Reproduce the following material verbatim, starting with the line that contains "Identify the location" and ending after the line that contains "homegroup-icon: ◕ is". Omit the pictures from your answer.

····················

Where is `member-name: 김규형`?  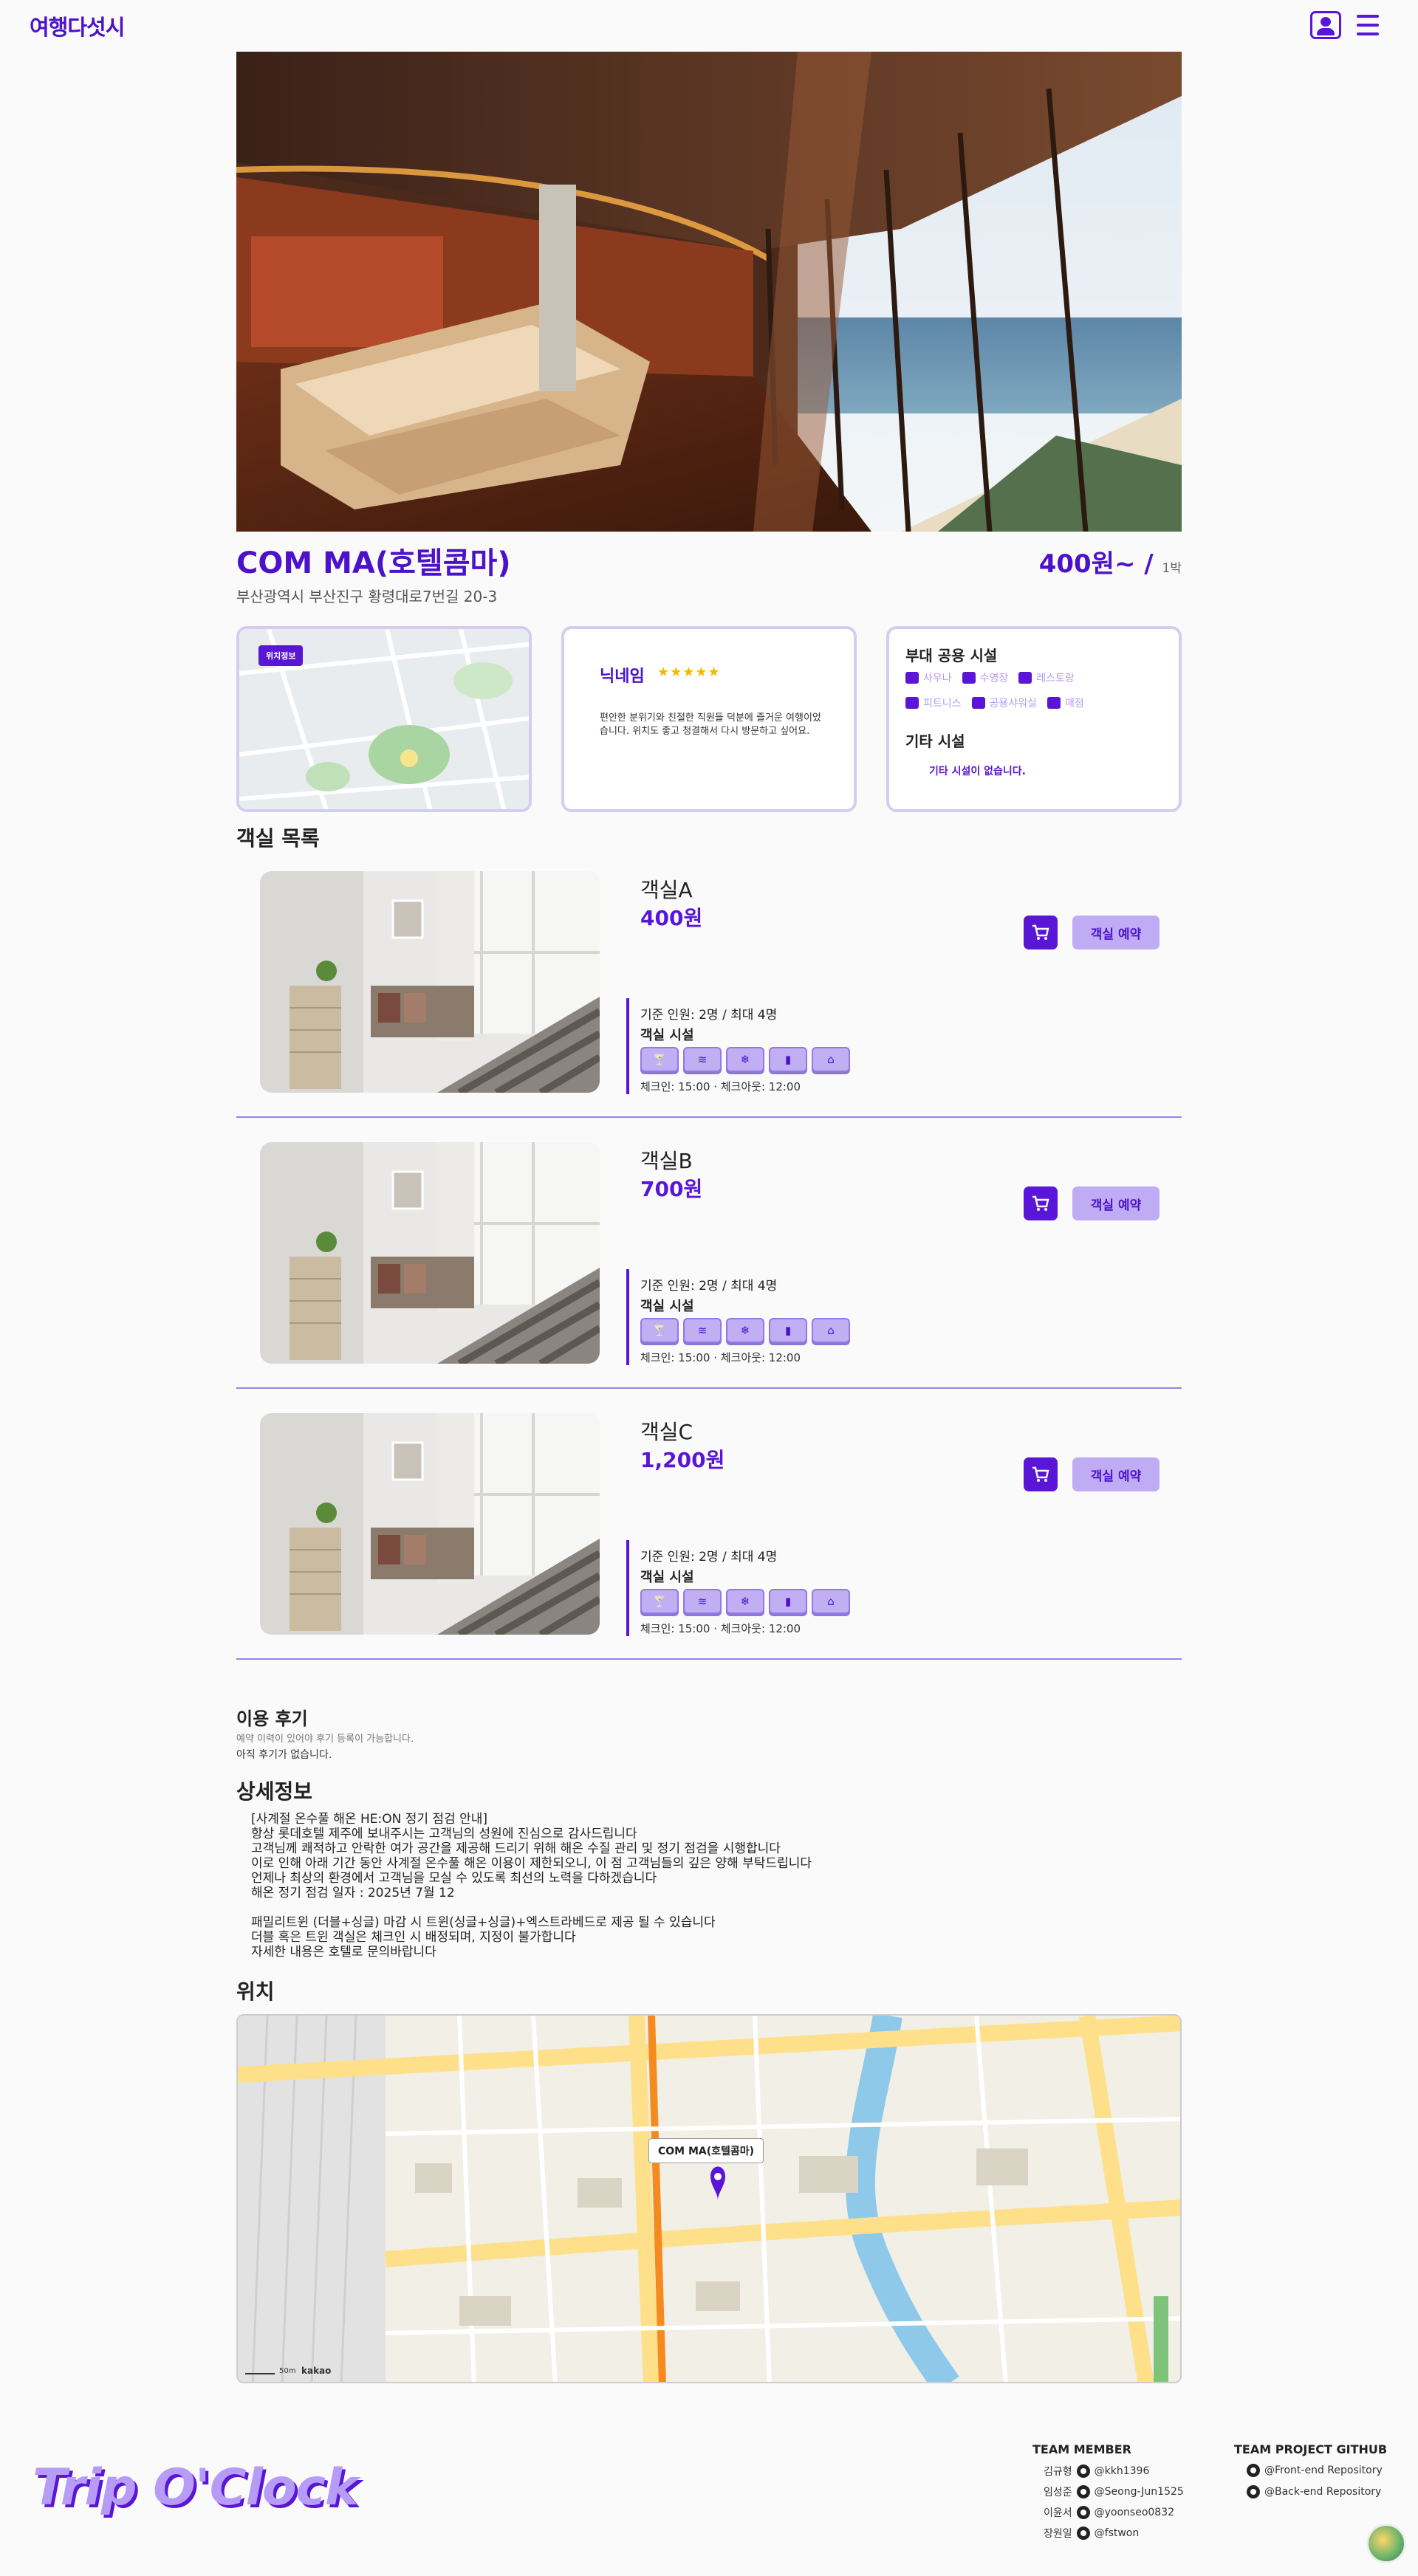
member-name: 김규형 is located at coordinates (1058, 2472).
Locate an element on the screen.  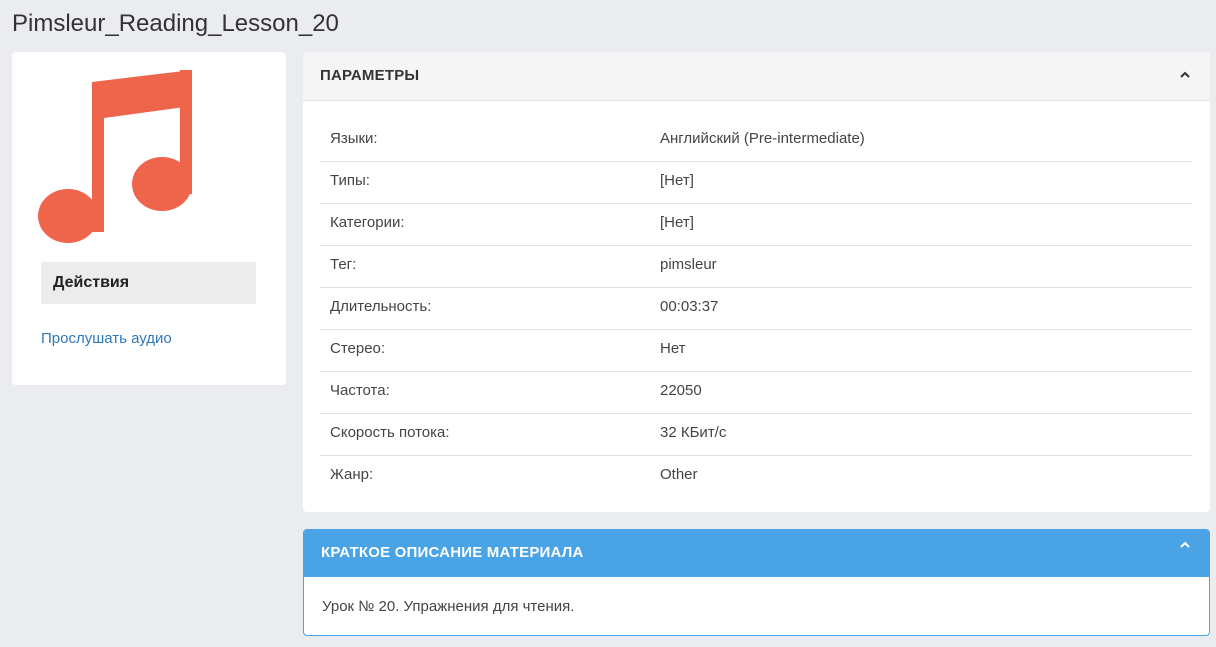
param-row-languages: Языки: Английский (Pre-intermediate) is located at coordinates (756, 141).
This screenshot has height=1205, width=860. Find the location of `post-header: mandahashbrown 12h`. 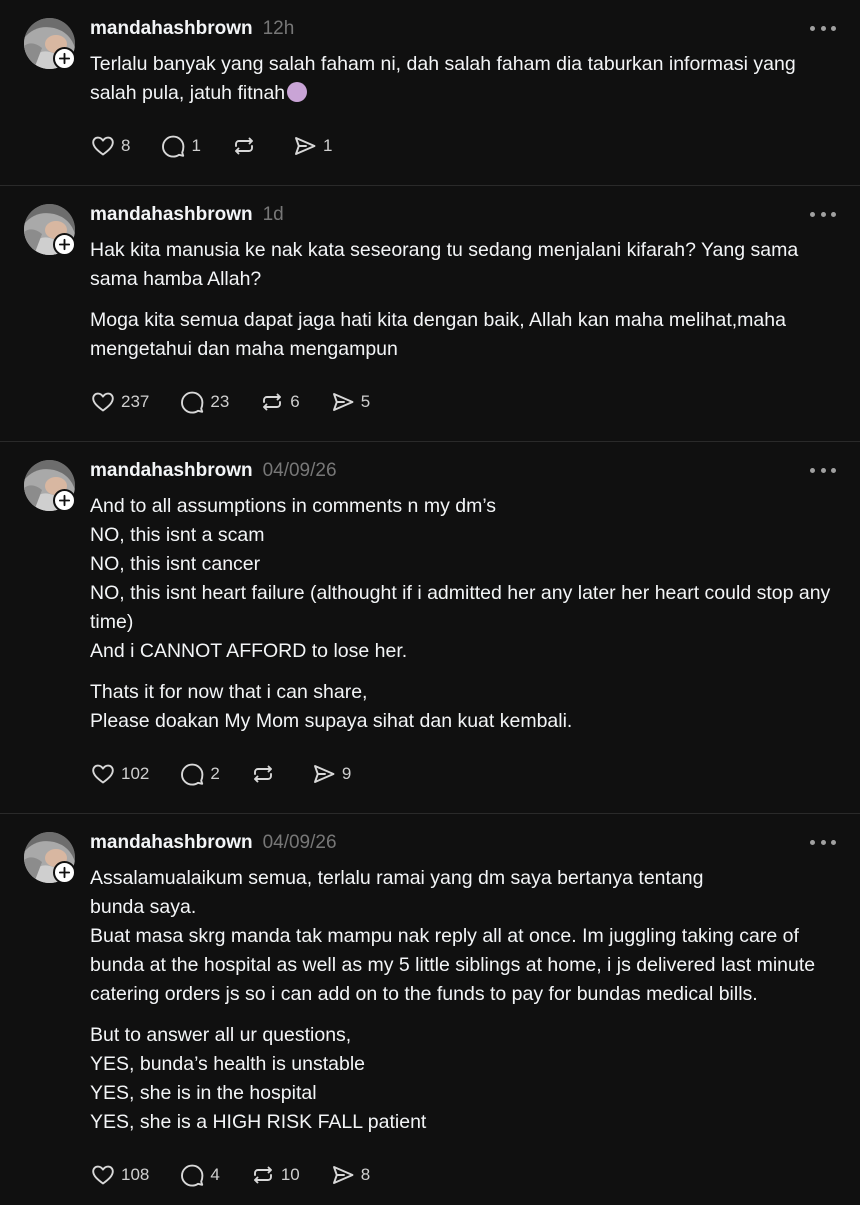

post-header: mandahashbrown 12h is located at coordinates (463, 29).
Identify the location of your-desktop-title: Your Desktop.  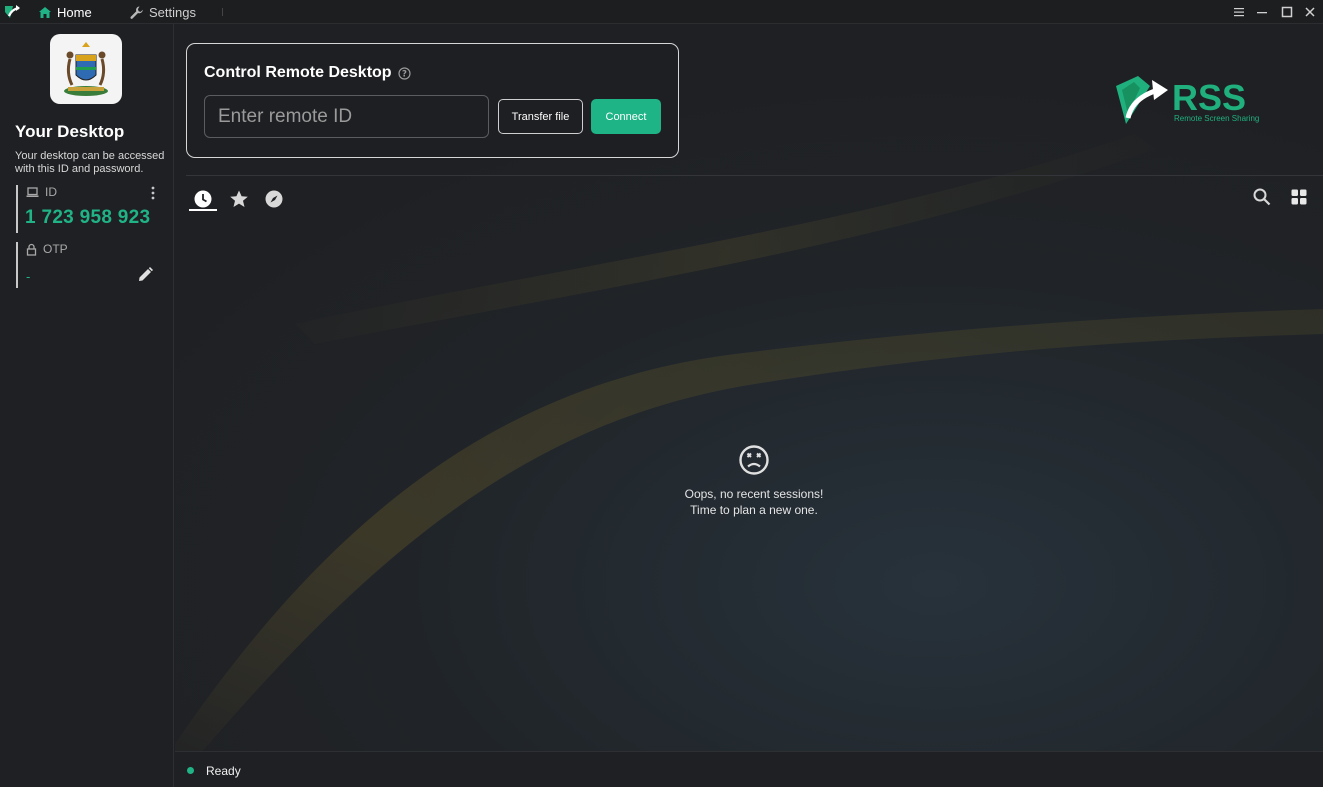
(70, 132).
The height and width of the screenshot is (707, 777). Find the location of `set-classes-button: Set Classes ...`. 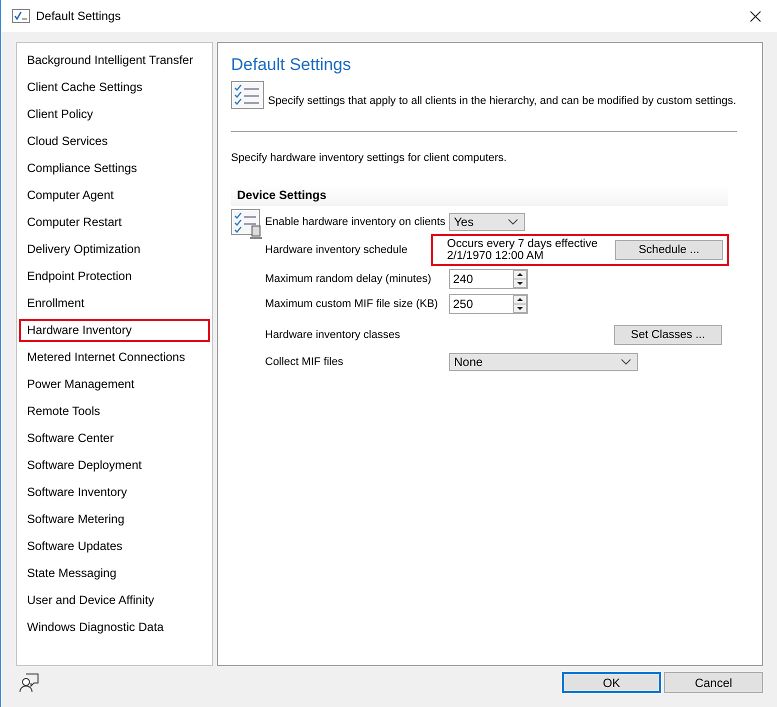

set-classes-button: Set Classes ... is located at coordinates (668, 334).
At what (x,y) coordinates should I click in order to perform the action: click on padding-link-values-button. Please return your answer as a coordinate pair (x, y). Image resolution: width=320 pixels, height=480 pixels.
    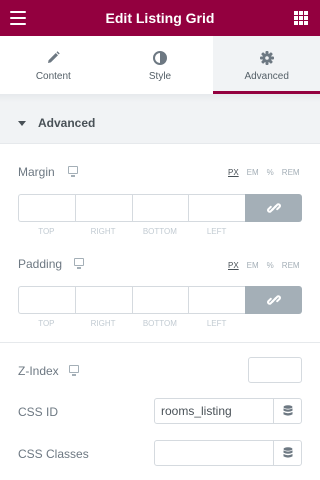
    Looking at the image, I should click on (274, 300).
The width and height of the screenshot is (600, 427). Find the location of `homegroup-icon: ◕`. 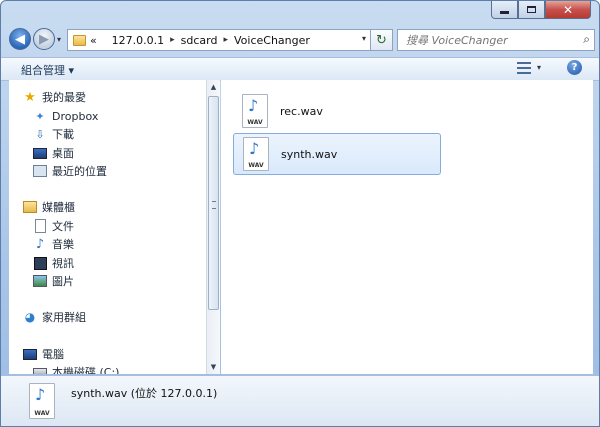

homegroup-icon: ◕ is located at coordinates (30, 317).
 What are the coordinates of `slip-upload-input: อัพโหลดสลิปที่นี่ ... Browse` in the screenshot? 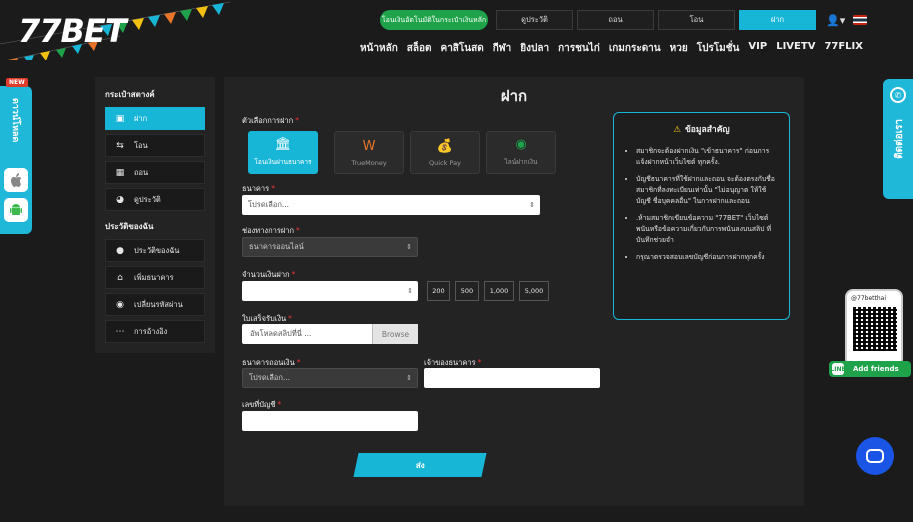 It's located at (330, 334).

····················

**Result for this exercise**.
Identify the location of your-desktop-title: Your Desktop.  
(70, 132).
The height and width of the screenshot is (707, 777). Find the location of `set-classes-button: Set Classes ...`. 

set-classes-button: Set Classes ... is located at coordinates (668, 334).
At what (x,y) coordinates should I click in order to perform the action: click on padding-link-values-button. Please return your answer as a coordinate pair (x, y). Image resolution: width=320 pixels, height=480 pixels.
    Looking at the image, I should click on (274, 300).
The width and height of the screenshot is (600, 427). Find the location of `homegroup-icon: ◕`. 

homegroup-icon: ◕ is located at coordinates (30, 317).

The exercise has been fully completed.